The story of the impossible photo told by the person who organized it


BarcelonaIt took me seventeen years to know that October 31, 2007, would be one of the most incredible days of my life. That Wednesday, after FC Barcelona's first team training session, photojournalist Joan Monfort and I were waiting for Leo Messi in a locker room at the old Camp Nou. We went to take a photograph of God/God (with or without an accent, as you wish) with a baby that would illustrate the January issue of a charity calendar we invented at the newspaper. SportThe goal was to raise awareness of the invaluable work done by Unicef and the Casal de Infants del Raval, and who better to do it than Messi, Ronaldinho, Henry, Puyol, Xavi, Iniesta and company.
First came Sheila Ebana—shy, cautious, extremely polite—with her son, Lamine Yamal. The boy lay peacefully in his mother's arms. A little angel. We crossed our fingers that everything would be the same when Leo Messi arrived, but a wise man said that if something can go wrong, it does. When the footballer stepped into the spotlight and picked up the baby, it was clear he had never held a child in his life. I've never seen anyone so tense.
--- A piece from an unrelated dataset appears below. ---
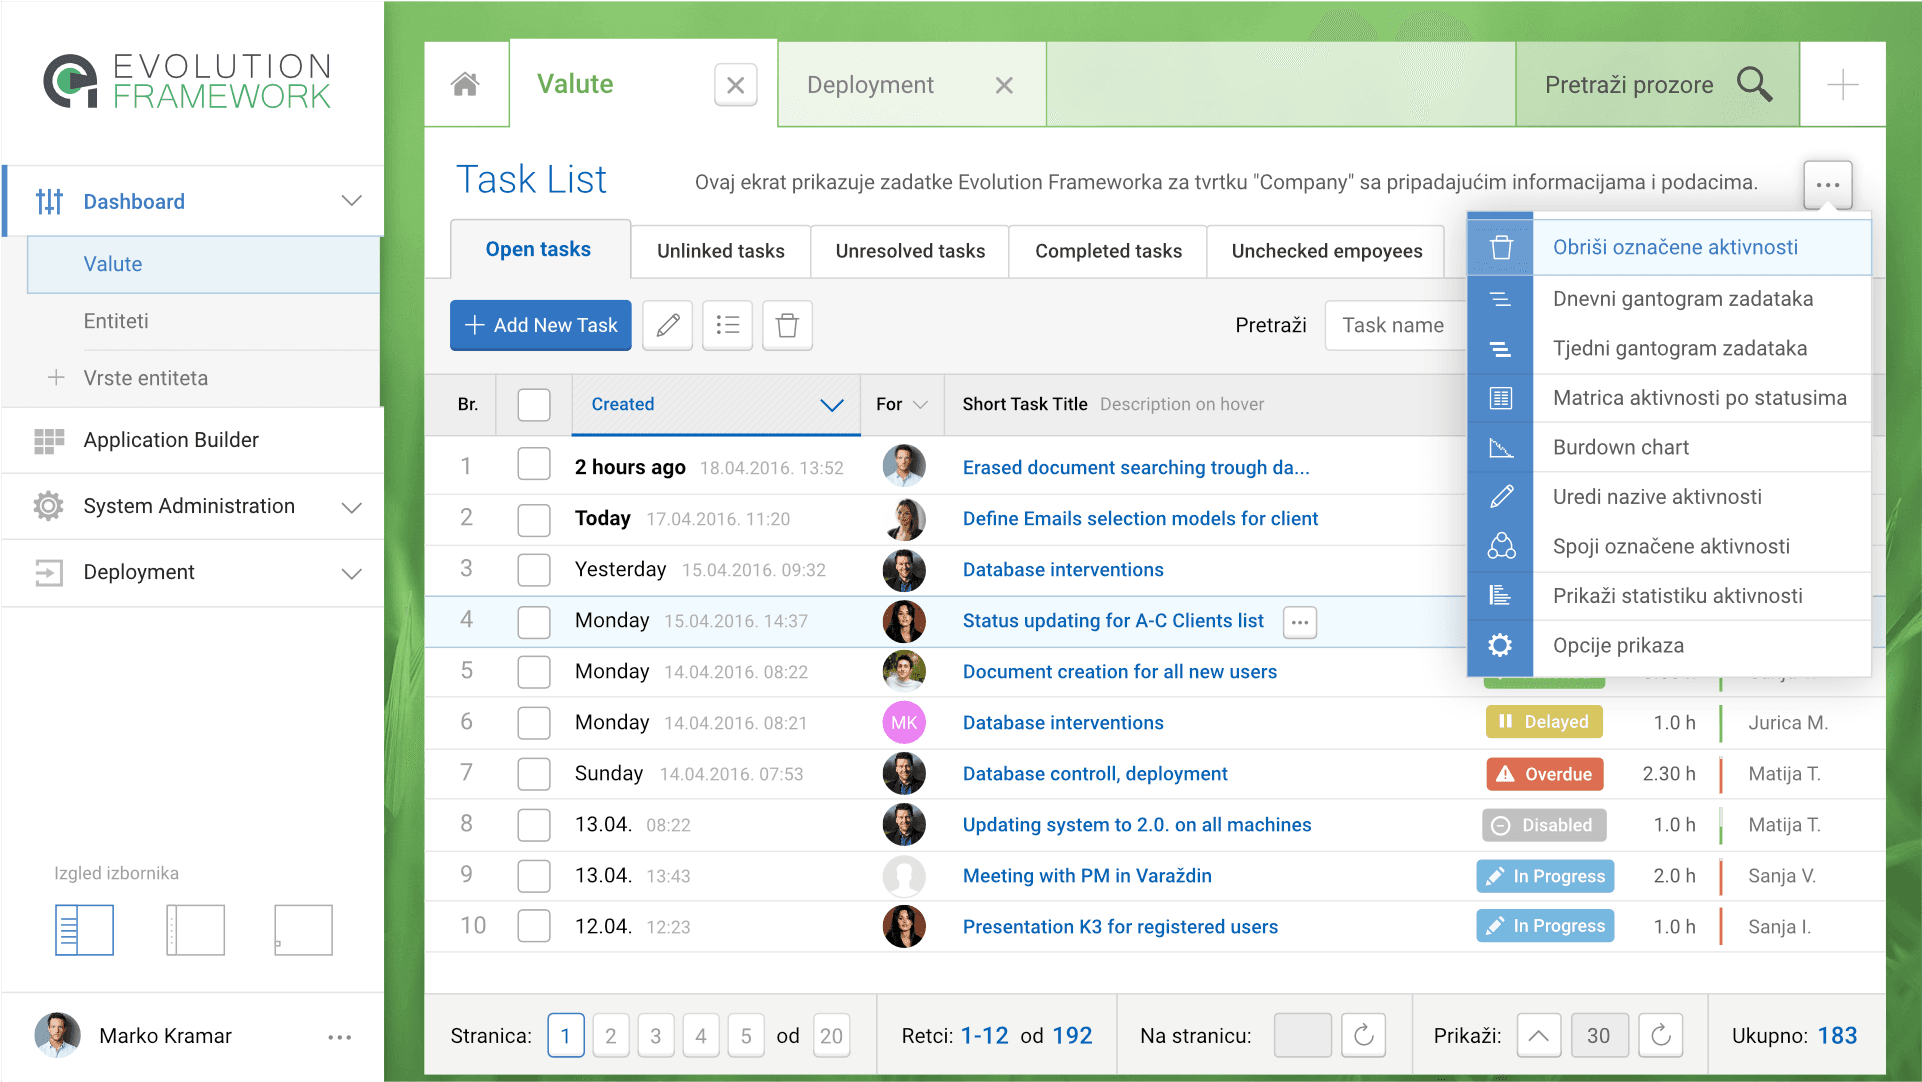Choose Burdown chart from the menu

coord(1620,447)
As if that weren't enough, the baby, out of his mother's warmth, threw one of those deafening tantrums (yes, one of those, anyone who has children knows what I'm talking about), and everything went wrong.
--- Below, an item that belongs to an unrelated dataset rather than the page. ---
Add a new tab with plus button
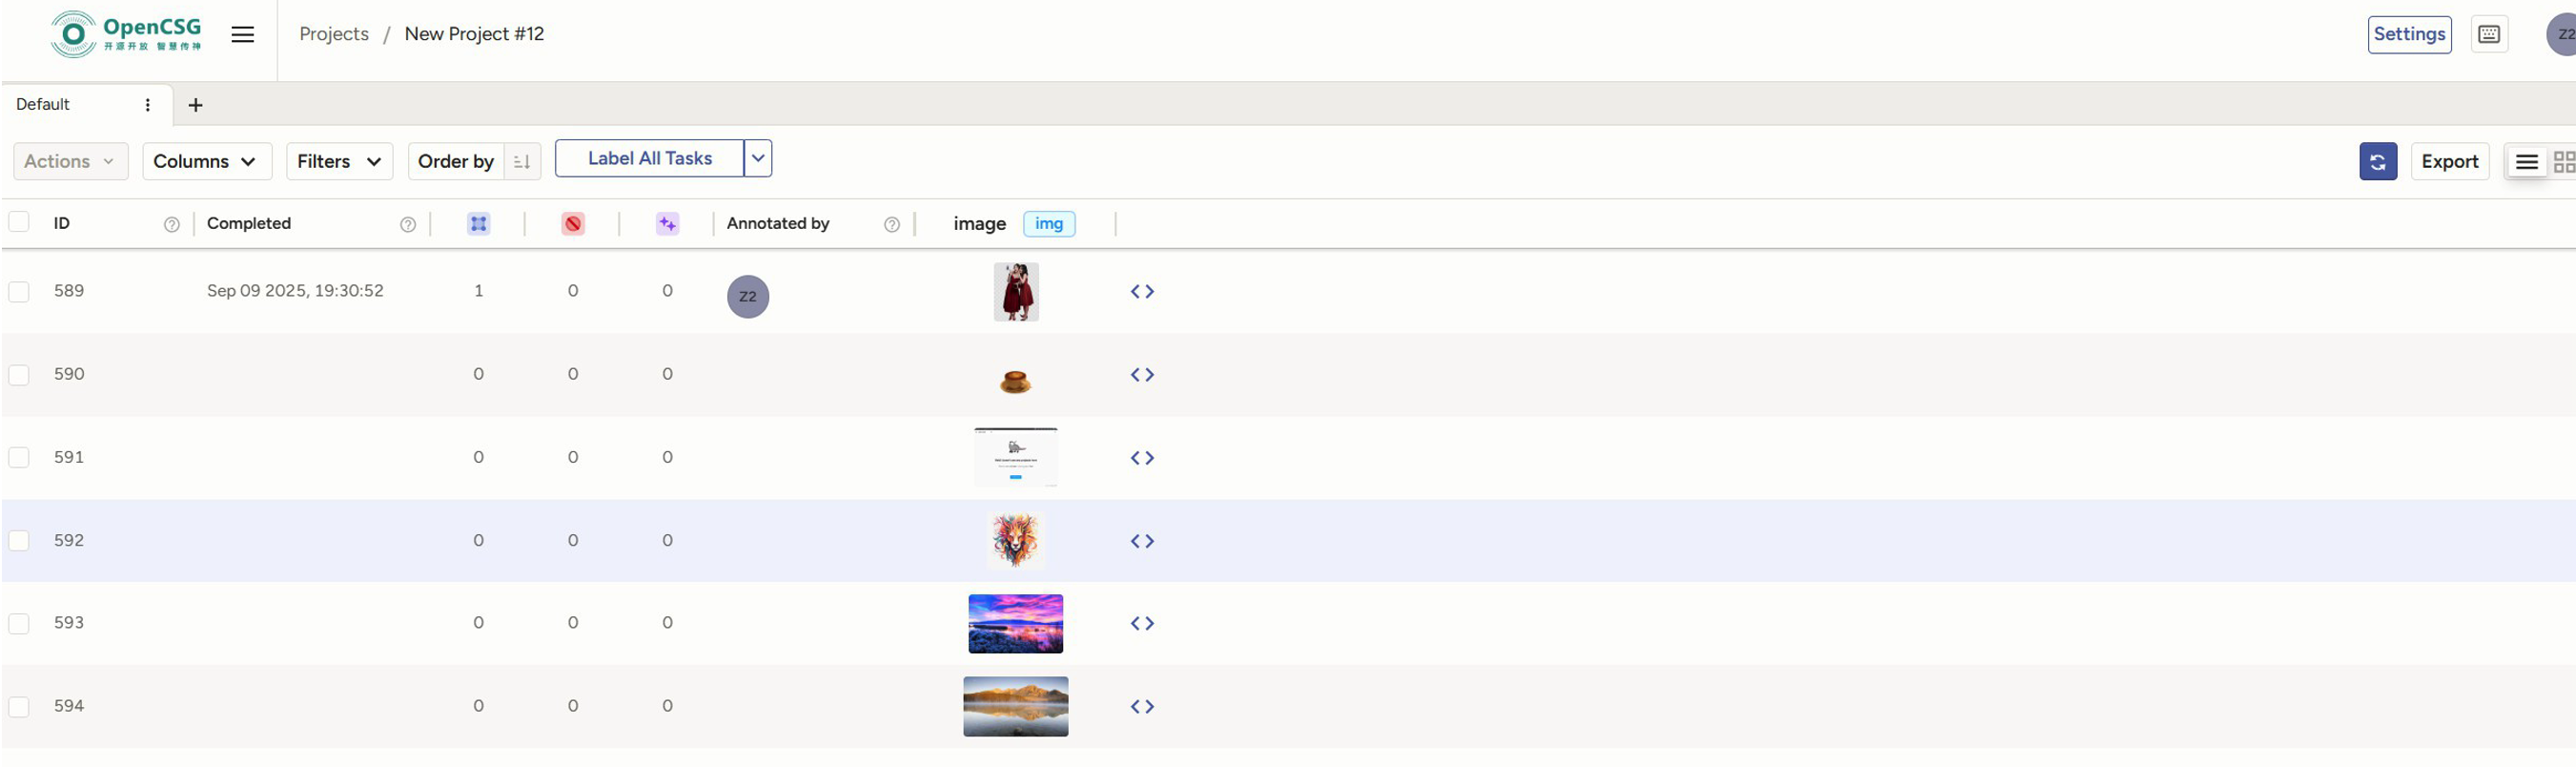The width and height of the screenshot is (2576, 767). [x=196, y=105]
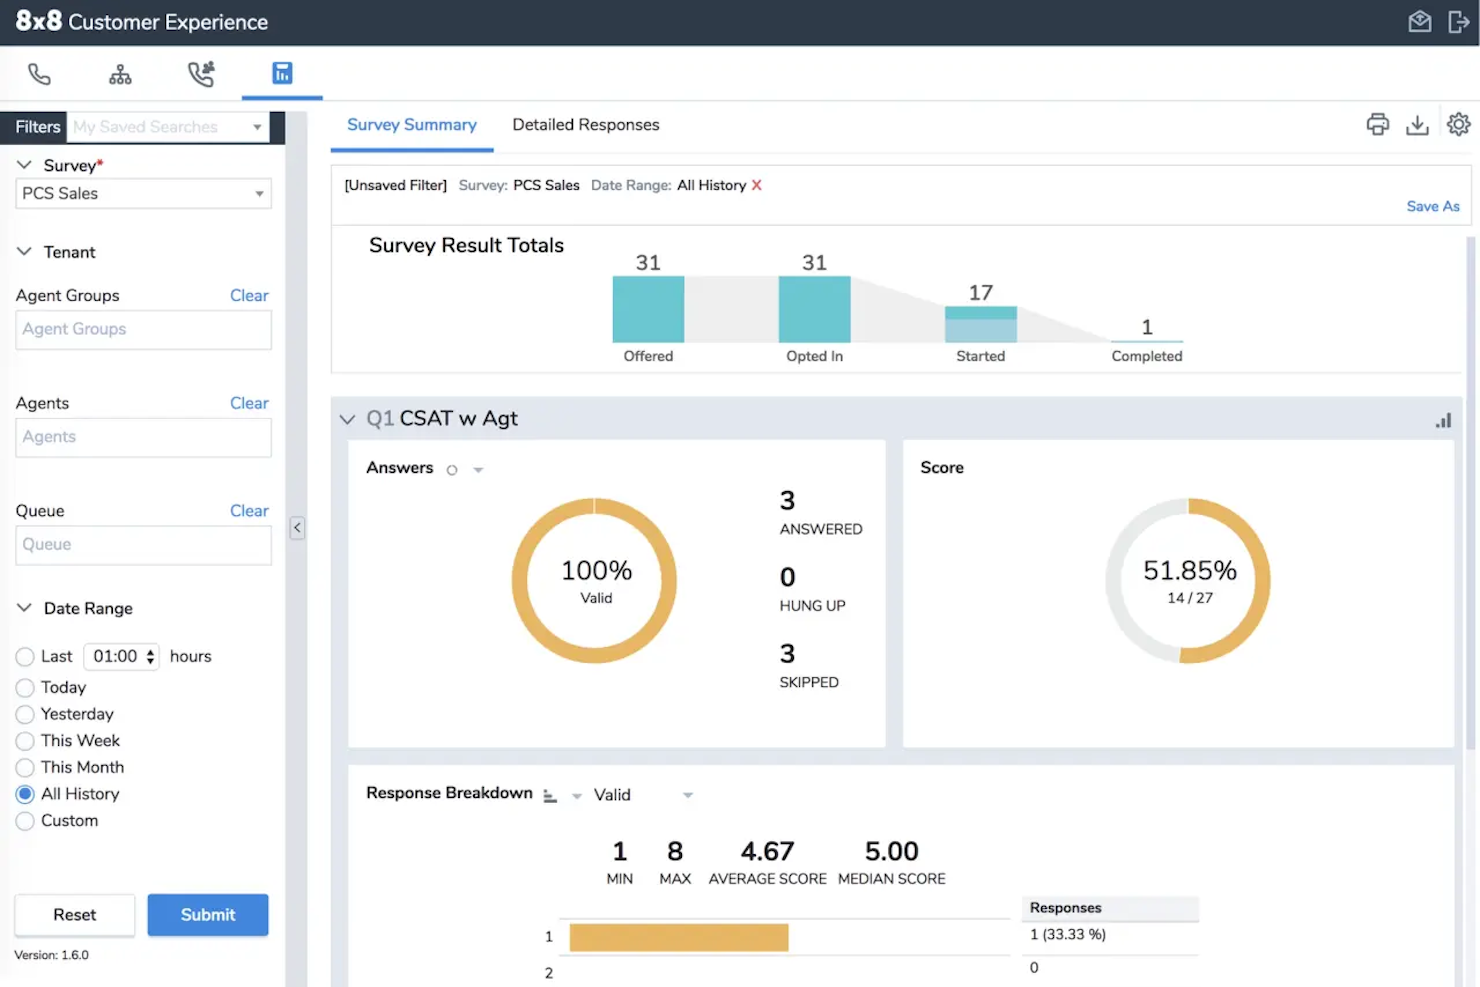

At the time, Messi was barely twenty years old, and he was more afraid of a baby than facing Sergio Ramos and Pepe with carte blanche to dig his knees into his. The data was wrong, but things had to go right at all costs because, without even knowing it, we had arranged to photograph a piece of history. Little by little, baby Lamine Yamal began to feel comfortable. Between Sheila and Messi, they placed him in a basin; the boy stopped crying and began to splash around in the water, but it was when we showed him a yellow rubber duck that he drew the smile that Joan Monfort, an artist, immortalized. The rest is history: the photo has gone viral and forever become an icon of world football.
As fate would have it, that October morning was the first time Lamine Yamal entered the Camp Nou, and he entered to be baptized by what would end up being consecrated as the greatest of all time. Imagine Michael Jordan blessing a baby named LeBron James. Yes, it's that brutal. I swear I've never believed in destiny in my life, but when we learned on July 5th that the child accompanying Messi was Lamine Yamal, I thought maybe I should get it checked out.